**PROBLEM DETAILS**
Starting with the line that contains "The height and", repeat each line exactly through the final line of the listing. No picture should appear in the copy.

·····

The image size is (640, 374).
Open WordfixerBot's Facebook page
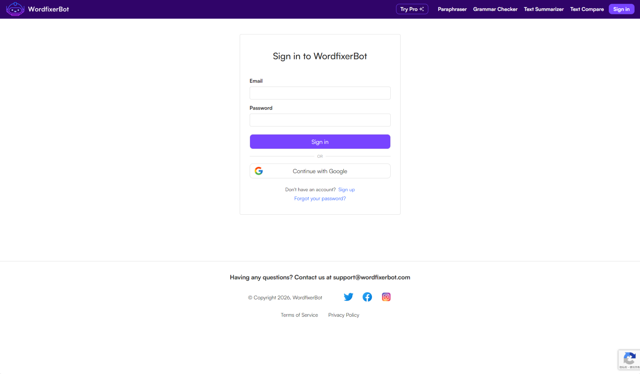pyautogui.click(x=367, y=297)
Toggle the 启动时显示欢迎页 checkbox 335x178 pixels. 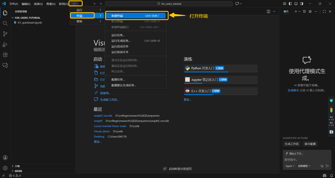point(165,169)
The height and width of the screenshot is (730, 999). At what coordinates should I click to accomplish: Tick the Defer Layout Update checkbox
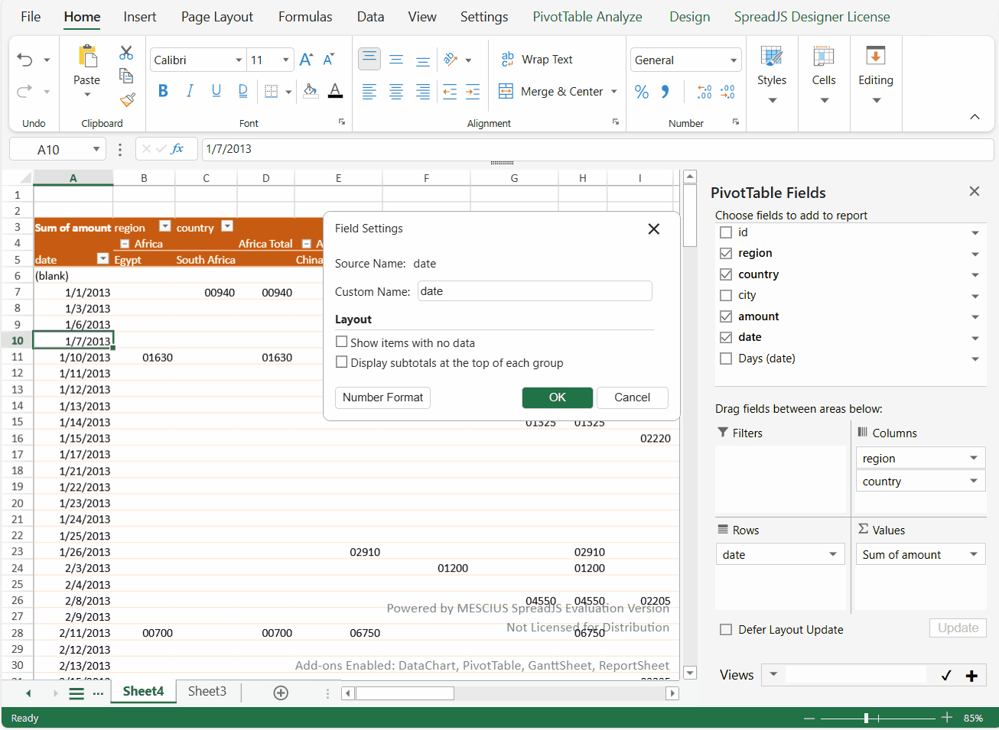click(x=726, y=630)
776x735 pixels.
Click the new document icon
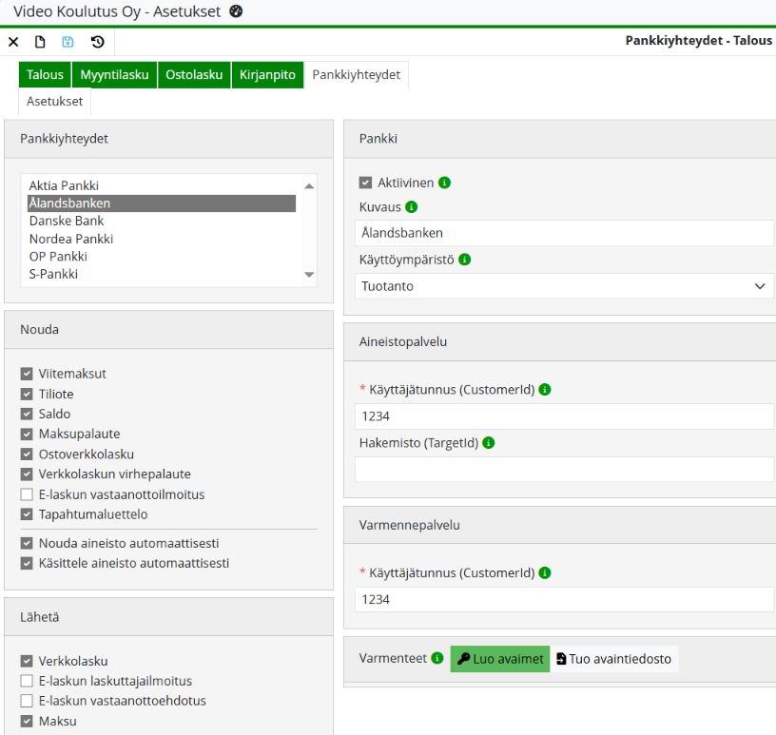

·····

**RESULT FOR THIS TASK**
The height and width of the screenshot is (730, 999). At what coordinates should I click to accomplish: Tick the Defer Layout Update checkbox
click(x=726, y=630)
776x735 pixels.
Click the new document icon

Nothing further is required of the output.